最初から2回見る予定だったが、2回見て本当に良かった。
1回じゃ全然分からないよ。

1回目は初日に見たが「階段予約席」で観た。
これは客席を前後2つに分けた後半部分で、段に座椅子が置いてあって居住性がいいが、舞台から遠い。
しかも初日は1分ほど遅刻してしまって、隅の席になってしまった。

今回は「桟敷自由席」で観た。
これは客席前半で、畳が敷いてあって、座布団が置いてある。
ぼくは17番だったが、最前列の最左端に入った。
舞台が近い!

客入れで役者さんが花道を歩き回って「前に詰めてください」、「団扇をお貸しします」などと声を掛ける。
この日は涼しくて良かった。
舞台の隅に蚊取り線香が焚いてある。
唐組『透明人間』の時もそうだったが、蚊がいるのは想定内として、結構な大きさの蛾がいるのはびっくり。
舞台の灯りに引き寄せられるのだ。

開演前は、舞台の後壁が取り払われていて、花園神社の森が見える。
『透明人間』の時は反対に、終演後に後壁がダーン! と取り払われて森からサアッと風が入ってきたのを思い出す。
テント芝居の醍醐味を感じる。

開演前になって役者さんが「舞台の上には玄界灘(溝のこと)があって、みなさんに波しぶきを味わってもらいます。今日は千秋楽なのでサービスが過剰になる恐れがあります。どうぞ大事なお手荷物をお守りください」という意味のことを言って、ビニールシートとレインコートが配られた。

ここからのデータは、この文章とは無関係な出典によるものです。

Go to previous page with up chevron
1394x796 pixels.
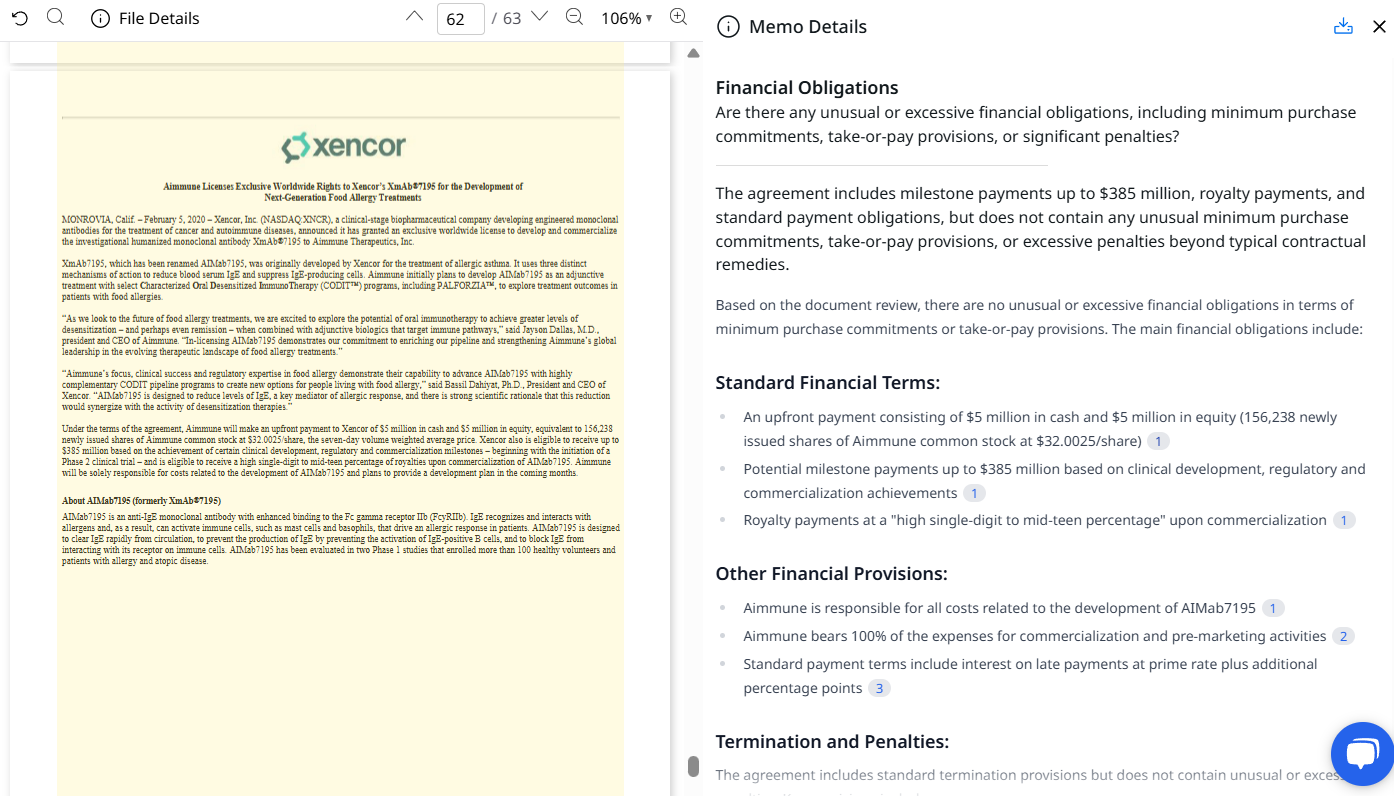tap(414, 17)
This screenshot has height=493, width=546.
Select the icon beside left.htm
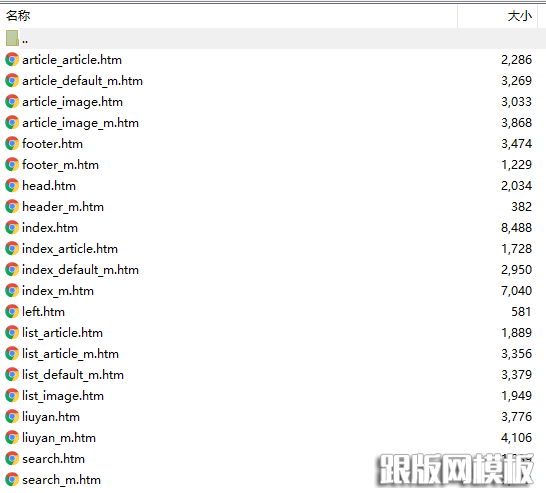(x=12, y=312)
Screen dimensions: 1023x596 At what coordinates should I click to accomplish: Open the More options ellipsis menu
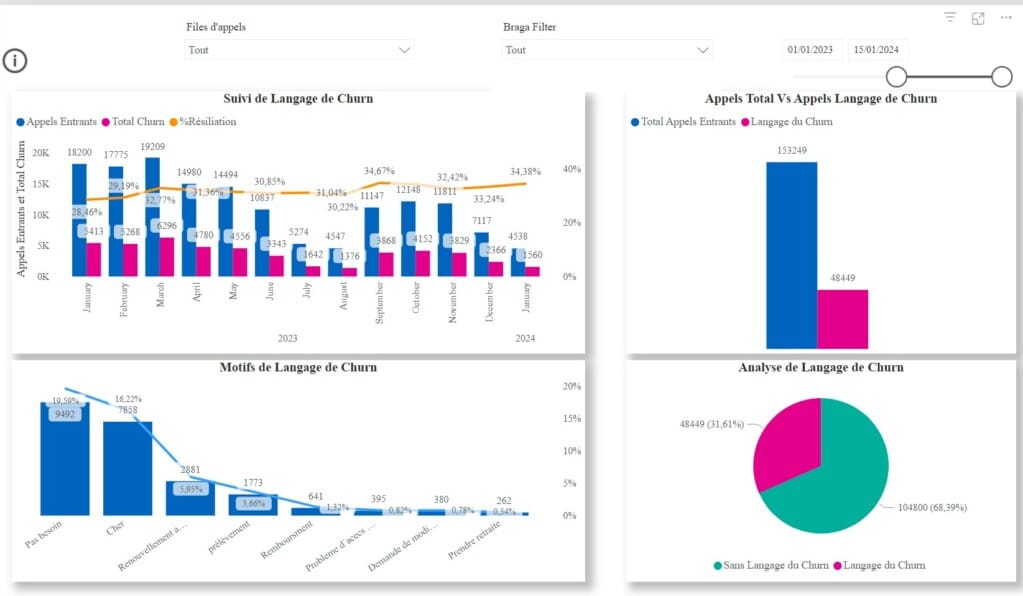tap(1006, 17)

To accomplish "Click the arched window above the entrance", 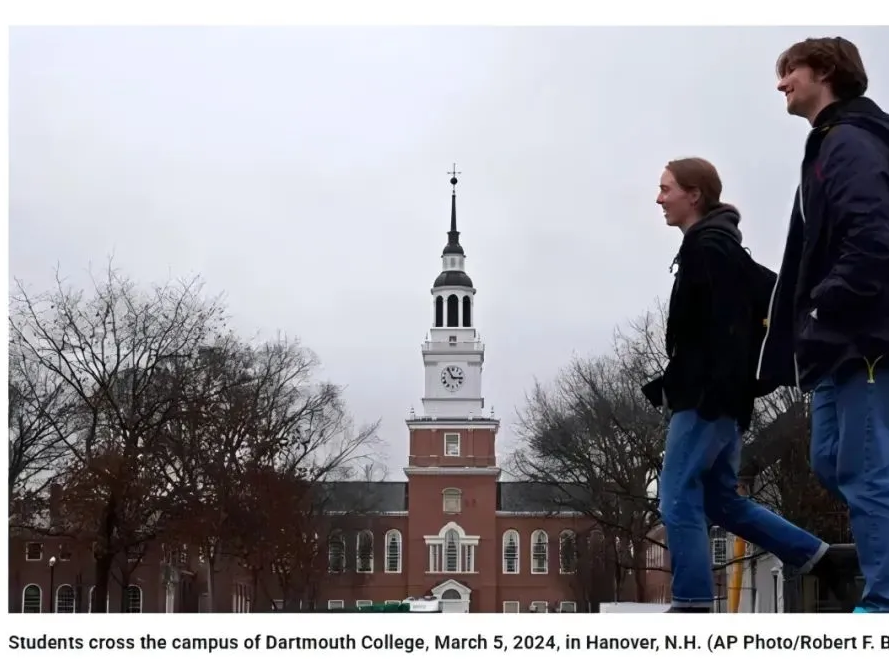I will [x=452, y=547].
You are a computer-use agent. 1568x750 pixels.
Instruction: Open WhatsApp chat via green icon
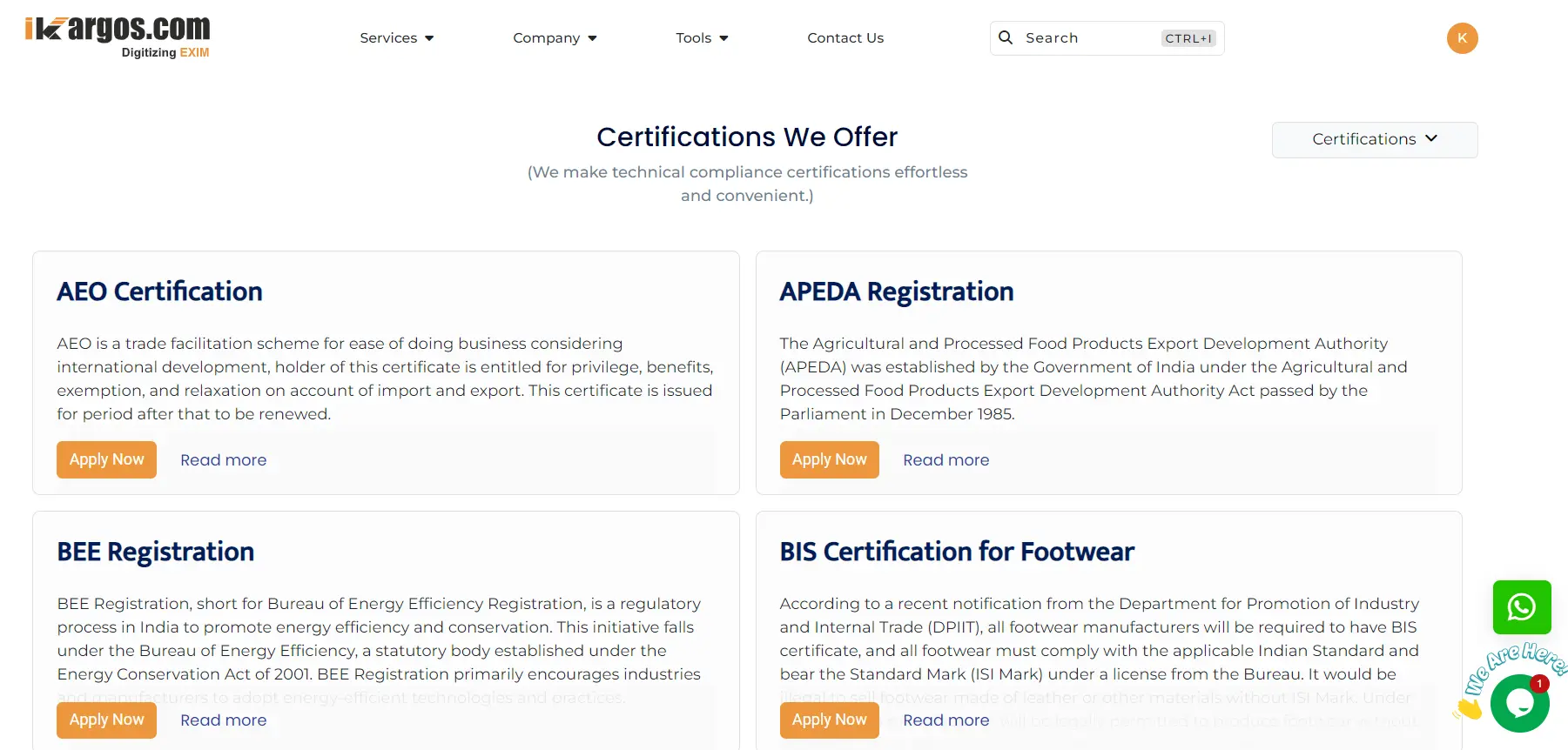(1521, 606)
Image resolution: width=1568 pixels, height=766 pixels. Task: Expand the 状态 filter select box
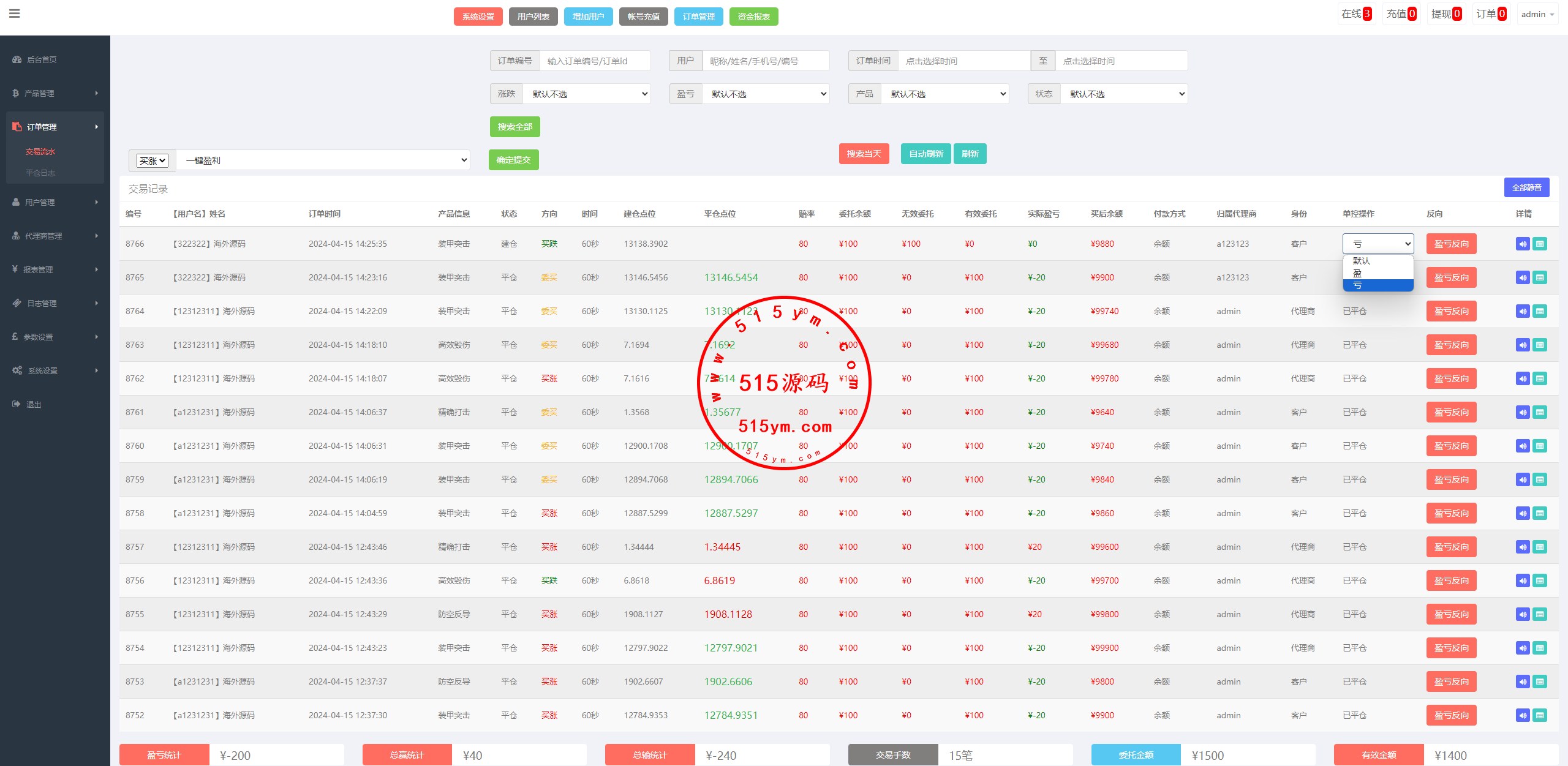[1124, 94]
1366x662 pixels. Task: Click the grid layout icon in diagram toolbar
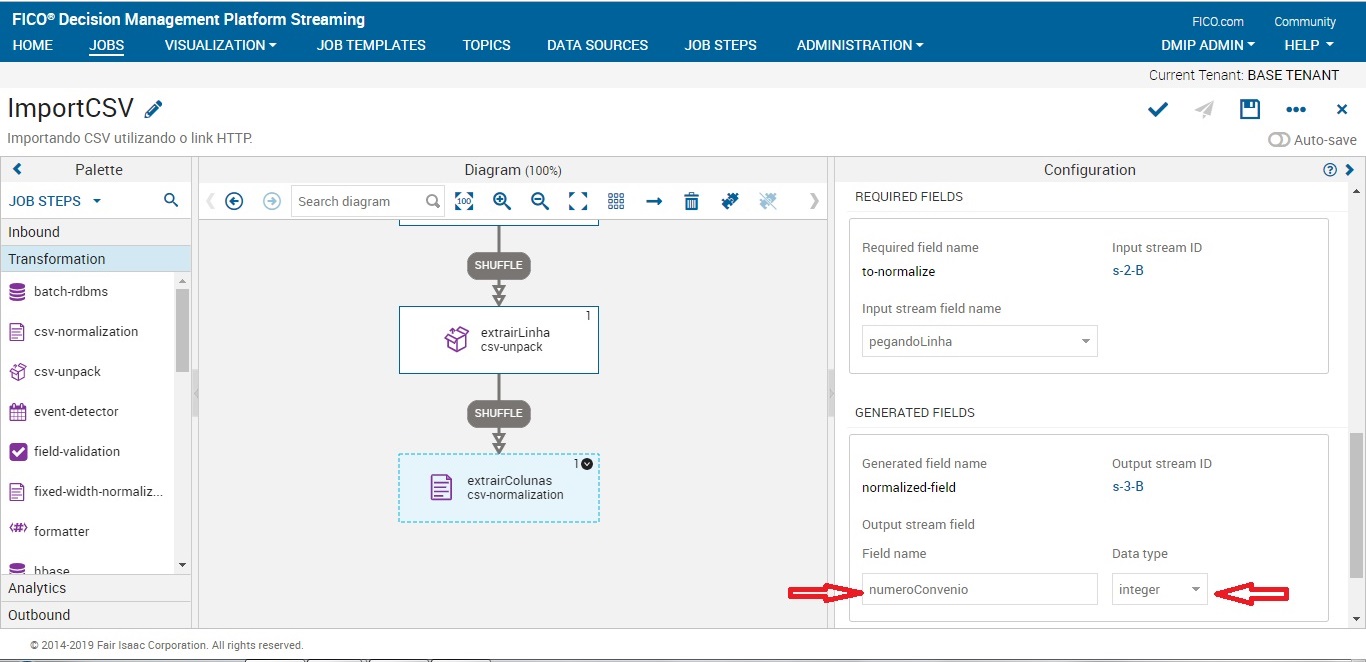click(615, 201)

月蝕歌劇団でも血糊と蝋燭の蝋が飛んでくるということでビニールシートが配られる。
『透明人間』のときも水が飛んでくるということでビニールシートが配られた。
とは言っても、そうそう液体なんて客席まで飛んでこないものである。
ところが、この『二都物語』では、本当に、半端無く、ジャブジャブ水が掛かる。
もう、笑っちゃうぐらいぶっ掛けられるのである。
ぼくは持っていたミニショルダーに水が染みて、中のポケットティッシュがへろへろになった。
奇跡的にiPhoneは壊れなかったが、結構あぶなかった。
来年同じ花園神社で『新・二都物語』をやるそうだけど、その時は気をつけよう。

初日、最初の1分を見逃してしまったが、これは本当に損をした。
ここを見逃すと全体が分からない。
と同時にこの時に、第1回の大量の水が桟敷席を襲う。
最前列の客が一致団結してビニールシートを被る。
とその時、本当に、ビニールシート越しに水がジャブジャブ掛かって、水滴に濡れたビニールシート越しに役者がキラキラ輝いて見える。
海から上がってきた元日本兵の頭目、浪花の唄う巨人・パギやんこと趙博(チョウ・パク)さんが「みんなで下品になりましょう!」みたいなことを客席に叫んで、客席が笑いに包まれ、一気にヒートアップする。
何度も浴びせかけられる水を避けているうちに、客席の連帯感がどんどん高まり、いかにも難解なアングラ劇なのに、ロック的な盛り上がりが生まれてくる。
イヤー桟敷席で見て本当に良かったよ。

一番左端で見ていると、ご贔屓の柏木亜優美さん(あゆみっくわぁるどさん)が左端で踊るので楽しかった。
造花を作る5人の少女はみな愛らしく、かつ歌声が力強くて良かった。

肝心な内容はすっ飛ばして書くが、千秋楽はカーテンコールにサプライズがあった。
役者全員の紹介の後で、脚本家唐十郎さんの奥さんで、今回二枚目を演じ「状況劇場はこの人に受け継がれます」と紹介された大鶴義丹さんのお母さんである李麗仙(リ・レイセン)さんが客席にいることを紹介され、舞台に上げられたのである。
まさかの親子ツーショット。
ぼくは世代的に李麗仙さんの活躍に触れたことがなかったが、さすがの凛とした美しさであった。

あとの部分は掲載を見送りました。